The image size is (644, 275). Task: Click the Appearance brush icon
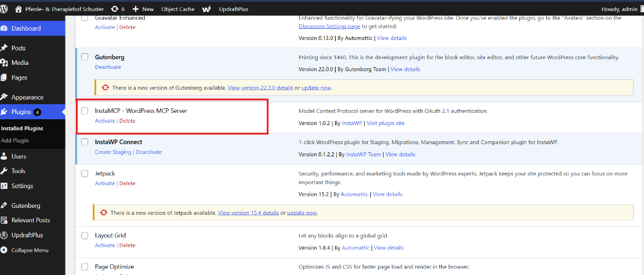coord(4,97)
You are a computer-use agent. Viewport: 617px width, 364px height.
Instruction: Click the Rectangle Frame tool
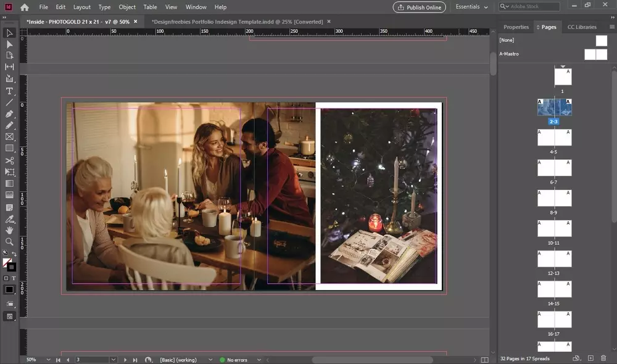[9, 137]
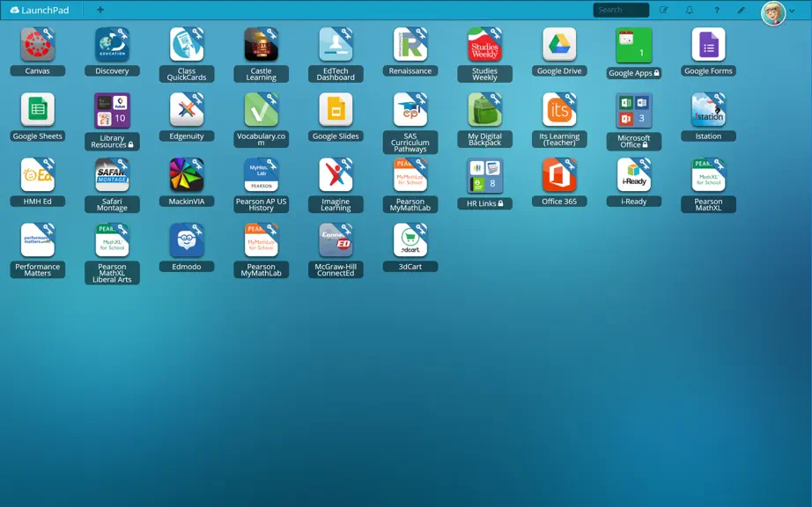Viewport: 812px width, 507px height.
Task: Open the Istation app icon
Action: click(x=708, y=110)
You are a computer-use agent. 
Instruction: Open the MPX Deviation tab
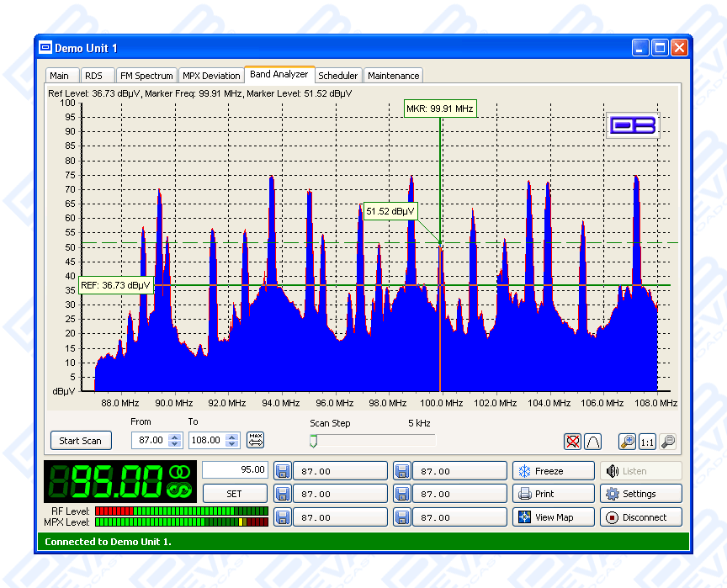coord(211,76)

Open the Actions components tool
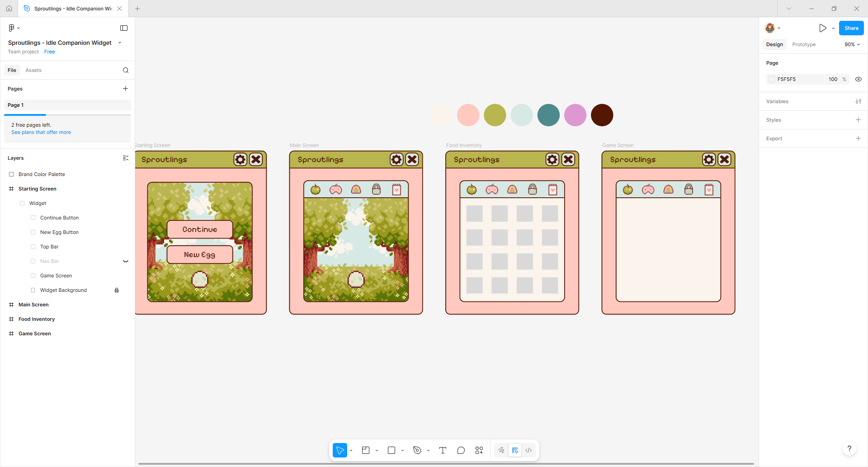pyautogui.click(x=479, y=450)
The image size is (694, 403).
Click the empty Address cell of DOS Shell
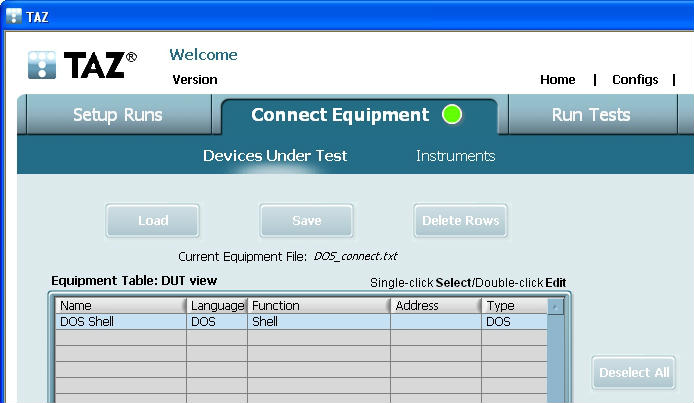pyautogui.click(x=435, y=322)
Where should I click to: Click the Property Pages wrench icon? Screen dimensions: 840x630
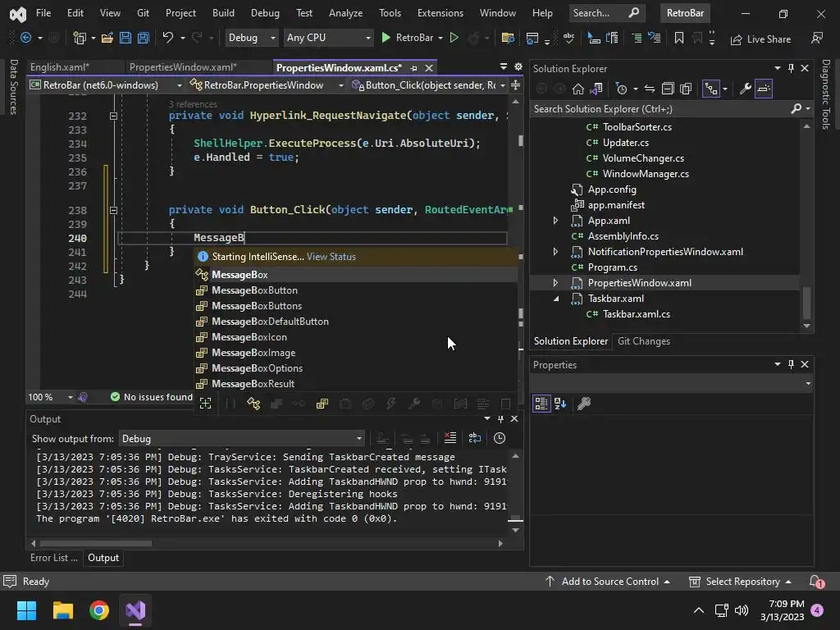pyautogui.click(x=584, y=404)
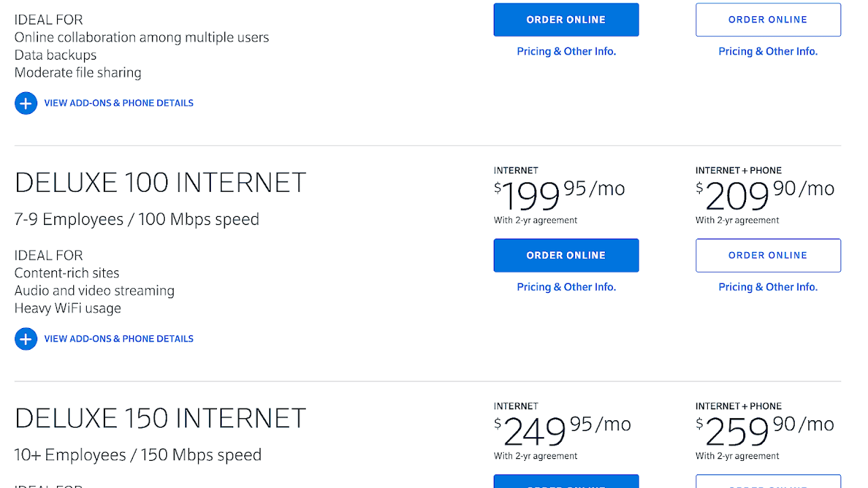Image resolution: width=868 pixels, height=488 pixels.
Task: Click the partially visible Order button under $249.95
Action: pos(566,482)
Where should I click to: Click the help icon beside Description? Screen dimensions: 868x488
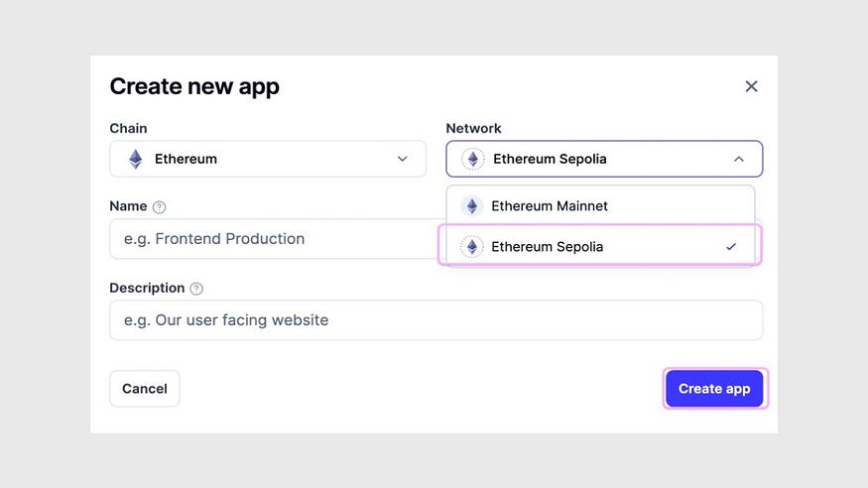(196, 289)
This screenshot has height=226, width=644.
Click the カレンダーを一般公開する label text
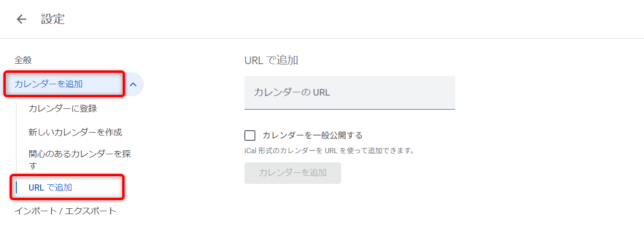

--

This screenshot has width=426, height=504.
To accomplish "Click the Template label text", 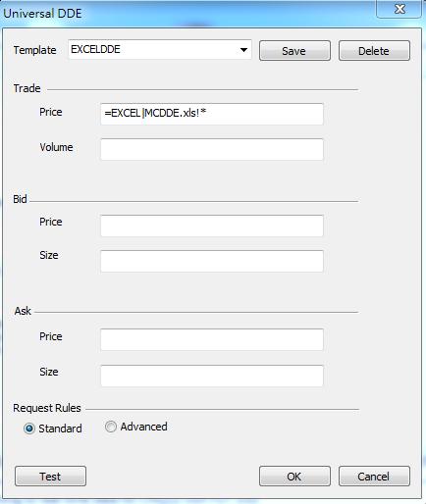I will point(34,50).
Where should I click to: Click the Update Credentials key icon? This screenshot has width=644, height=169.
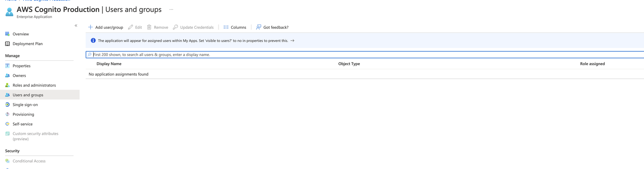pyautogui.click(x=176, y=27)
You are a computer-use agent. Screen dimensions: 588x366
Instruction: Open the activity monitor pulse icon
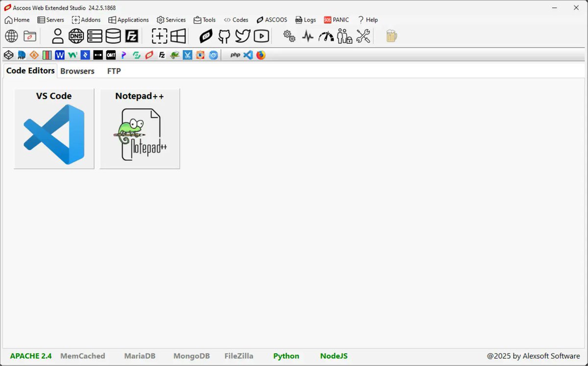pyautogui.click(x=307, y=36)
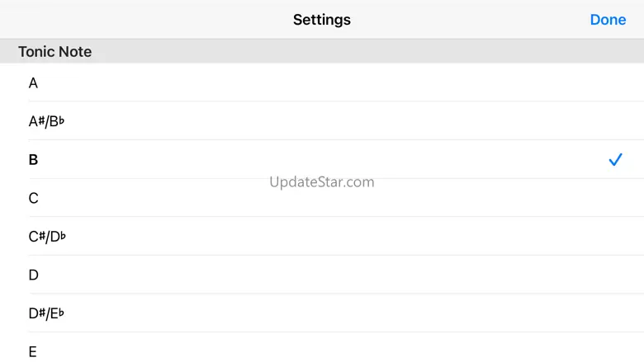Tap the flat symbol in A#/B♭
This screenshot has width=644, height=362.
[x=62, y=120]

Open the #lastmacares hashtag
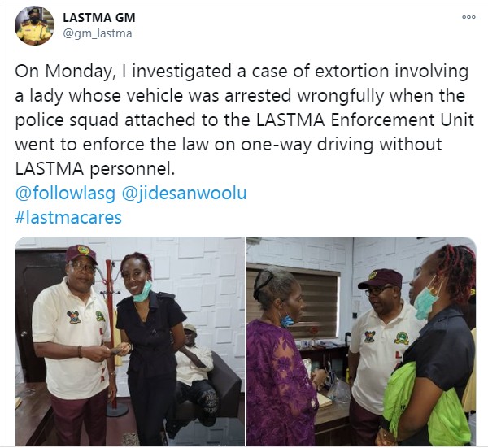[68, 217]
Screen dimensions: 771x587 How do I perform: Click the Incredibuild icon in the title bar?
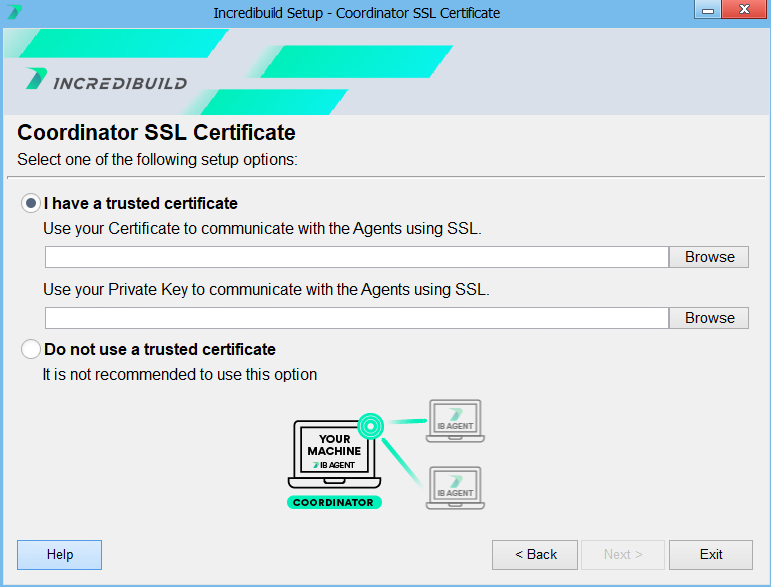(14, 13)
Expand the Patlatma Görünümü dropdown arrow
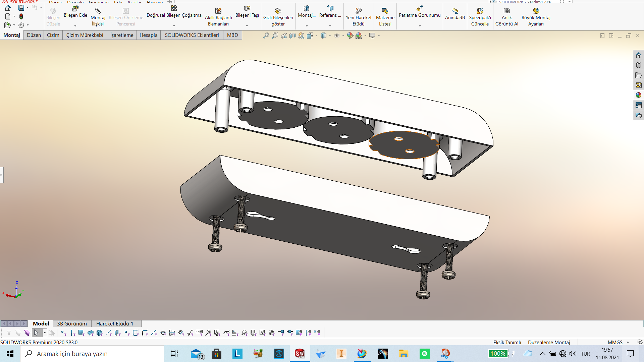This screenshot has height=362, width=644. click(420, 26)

§ **What to do**
Scan the entries and show every line in which the word "computer" is found.

§ **Solution to this exercise**
You are a computer-use agent. Viewport: 617px width, 364px height.
You are a computer-use agent. 
You are a computer-use agent. Screen dimensions: 588x366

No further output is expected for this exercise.